Anarcho-communism

 
BY: Scott Hiley| March 31, 2017
QI've studied the works of Marx and Engels in depth for quite some time now, and I strongly consider myself a Communist; I'm very proud to say so. Recently, I have been researching more philosophies, and I have come into contact with Peter Kropotkin's work. I was wondering what the CPUSA's viewpoint on Anarcho-Communism. Thank you for your time comrades, and I hope you all have a pleasant day.
AThanks for your question!  Unfortunately, I'm unfamiliar with Kropotkin's work, except on a very superficial level.  But I might be able to shed some light on anarcho-communism, and why CPUSA doesn't adopt it as a political goal.

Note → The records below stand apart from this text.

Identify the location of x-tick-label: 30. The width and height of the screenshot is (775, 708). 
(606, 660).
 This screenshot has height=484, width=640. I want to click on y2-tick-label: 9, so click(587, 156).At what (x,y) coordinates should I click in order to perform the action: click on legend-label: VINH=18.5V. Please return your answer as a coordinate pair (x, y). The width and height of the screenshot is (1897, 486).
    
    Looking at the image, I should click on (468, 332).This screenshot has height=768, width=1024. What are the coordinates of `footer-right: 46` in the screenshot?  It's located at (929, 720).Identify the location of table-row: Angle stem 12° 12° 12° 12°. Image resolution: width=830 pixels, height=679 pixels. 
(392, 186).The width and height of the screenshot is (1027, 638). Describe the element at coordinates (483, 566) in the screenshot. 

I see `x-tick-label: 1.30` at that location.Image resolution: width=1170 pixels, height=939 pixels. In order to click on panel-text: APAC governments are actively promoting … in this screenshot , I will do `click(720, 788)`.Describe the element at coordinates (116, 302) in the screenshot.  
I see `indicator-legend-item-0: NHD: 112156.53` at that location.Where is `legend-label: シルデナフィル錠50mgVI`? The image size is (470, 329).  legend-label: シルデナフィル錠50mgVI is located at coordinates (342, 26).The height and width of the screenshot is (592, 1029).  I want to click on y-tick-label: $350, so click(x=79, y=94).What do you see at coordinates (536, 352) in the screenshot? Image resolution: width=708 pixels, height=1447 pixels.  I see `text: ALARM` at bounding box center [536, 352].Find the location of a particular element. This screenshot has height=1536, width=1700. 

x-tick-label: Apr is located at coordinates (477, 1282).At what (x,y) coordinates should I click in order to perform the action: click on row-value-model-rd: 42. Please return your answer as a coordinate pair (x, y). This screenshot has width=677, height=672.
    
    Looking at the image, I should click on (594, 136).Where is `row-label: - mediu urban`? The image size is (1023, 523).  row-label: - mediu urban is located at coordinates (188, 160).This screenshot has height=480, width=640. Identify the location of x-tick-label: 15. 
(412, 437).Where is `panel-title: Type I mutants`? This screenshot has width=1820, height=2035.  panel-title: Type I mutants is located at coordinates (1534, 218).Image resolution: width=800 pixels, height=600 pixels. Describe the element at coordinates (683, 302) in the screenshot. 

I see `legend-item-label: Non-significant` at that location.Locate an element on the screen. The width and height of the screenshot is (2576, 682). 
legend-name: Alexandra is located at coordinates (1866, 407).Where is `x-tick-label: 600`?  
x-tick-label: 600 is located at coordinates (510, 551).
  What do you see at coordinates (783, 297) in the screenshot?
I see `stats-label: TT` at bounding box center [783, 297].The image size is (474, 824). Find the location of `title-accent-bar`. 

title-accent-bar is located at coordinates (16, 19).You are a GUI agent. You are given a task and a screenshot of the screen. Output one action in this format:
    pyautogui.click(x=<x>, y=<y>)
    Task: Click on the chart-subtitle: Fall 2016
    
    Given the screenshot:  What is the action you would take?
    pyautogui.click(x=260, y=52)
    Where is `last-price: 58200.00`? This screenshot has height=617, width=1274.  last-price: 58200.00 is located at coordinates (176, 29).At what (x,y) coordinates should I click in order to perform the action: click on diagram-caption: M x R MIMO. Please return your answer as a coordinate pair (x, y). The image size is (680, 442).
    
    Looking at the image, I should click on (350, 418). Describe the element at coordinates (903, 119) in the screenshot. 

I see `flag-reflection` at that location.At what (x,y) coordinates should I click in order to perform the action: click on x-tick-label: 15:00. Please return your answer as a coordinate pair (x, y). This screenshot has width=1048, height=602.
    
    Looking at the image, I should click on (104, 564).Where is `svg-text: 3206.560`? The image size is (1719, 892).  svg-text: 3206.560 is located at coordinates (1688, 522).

From my understanding, anarcho-communists favor a society without a central government, made up instead of small, self-governing units with cooperative industry.  That picture of society is an ideal suited to Russian society in the late nineteenth century, where there was little heavy industry and most people were farmers.  It's much harder to imagine a society like ours operating on that basis.  Think of the labor that had to be coordinated to put a human being on the moon, or build and maintain an interstate highway system for 330 million people, or organize large-scale efforts against climate change. It's hard to see how we could make progress without a centralized way of organizing production and distribution.

That's why we work to establish socialism, where the working class (creators of all wealth) take collective control of that wealth through an expanded and enriched form of democratic governance. Socialist democracy will, I imagine, promote participatory, local governance wherever possible (as in Cuba's Committees for the Defense of the Revolution), but it will also provide the ability to enact large-scale projects.  Moreover, the working class will need to use state power to abolish capitalism and strip away the private property that capitalists use to exploit us.

Sometime, in the distant future, after socialism has been in place for many years and people have lost the individualistic and competitive instincts of capitalism, when we've reached a level of technical progress and political democracy unequaled in human history, we may be able to think about a transition to the stateless society of communism--but in the here and now, and for the foreseeable future, a socialist state seems like an essential step.  Hope this helps.